The Carboniferous Era is associated with rich coal deposits in its fossil rock layers. According to the Museum of Paleontology at the University of California, Berkeley, the amniote egg (with a shell) was one of the greatest evolutionary advances of its time, which allowed the ancestors of birds, mammals and reptiles to reproduce on land. The oceans were often warm and shallow, and they were dominated by sharks and bony fish after the Late Devonian extinction, as well as starfish, gastropods, sea urchins, and many other marine invertebrates.

“Here we document new features, including possible phosphated muscle tissue and a hitherto unrecognized feeding apparatus with two sets of approximately 20 spiny teeth whose closest similarities appear to be with the radula of the molluscs,” the authors wrote in the article. “Typhloesus may represent an independent radiation from Middle Paleozoic pelagic gastropods.”

The key finding in this new specimen is a “radula-like organ” in the creature’s foregut, with two rows of spiny teeth. Radulas are structures that molluscs like snails use to grind their food.

“The identification of the dentate feeding apparatus sheds additional light on the functional anatomy of Typhloesus, and potentially on its broader relationships,” the authors said. “The location of the teeth in the posterior part of the foregut, as well as their direction of curvature, suggests that to function effectively, most of the foregut should have turned over in order to put the teeth in a position to grasp. prey.”

Essentially, rather than swallowing prey and using the tooth-like tongue apparatus inside the gut, this creature flipped the tongue outside of its body to eat its prey.

“Foregut eversion would most likely have been achieved by a hydrostatic mechanism in which the foregut was enclosed in a fluid-filled body cavity,” the authors said.

This mechanism can be seen in other animals, ancient and modern, and some notable examples are starfish and sea cucumbers. The mechanism usually requires muscle contraction to evert the gut, which is also supported by the findings of a “paired structure close to the foregut-midgut boundary” in the Typhloesus specimen. However, according to the authors, the structure could have had another function.

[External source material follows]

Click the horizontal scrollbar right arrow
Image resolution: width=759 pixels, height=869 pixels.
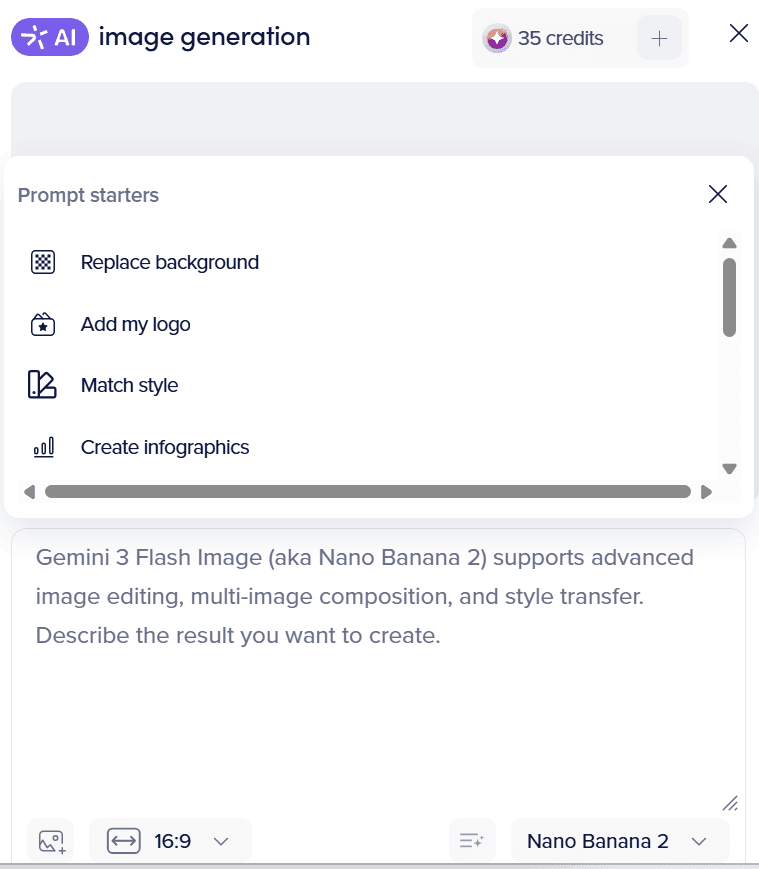tap(706, 491)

“We are aware that the jaws are extremely convergent [traits that evolved to look similar despite having distant genetic ties, like wings in bats and bees] and radial-like structures occur elsewhere,” the authors wrote.

“We conclude that a place for Typhloesus among gastropods is plausible, but acknowledge that similarities to molluscs, not to mention heteropods [sea slugs and sea elephants]may be the result of convergence,” the authors said.

More soft-bodied samples from this time are needed to draw a firmer conclusion about Typhloesus’ place in the evolutionary tree. But due to the immense time that has passed since they lived, few well-preserved specimens are available, let alone finds.

“More specific statements from his [evolutionary] relationships are hampered by the unique aspects of its morphology and the scarcity of equivalent soft-bodied fossils in Paleozoic deposits,” the authors wrote in their paper.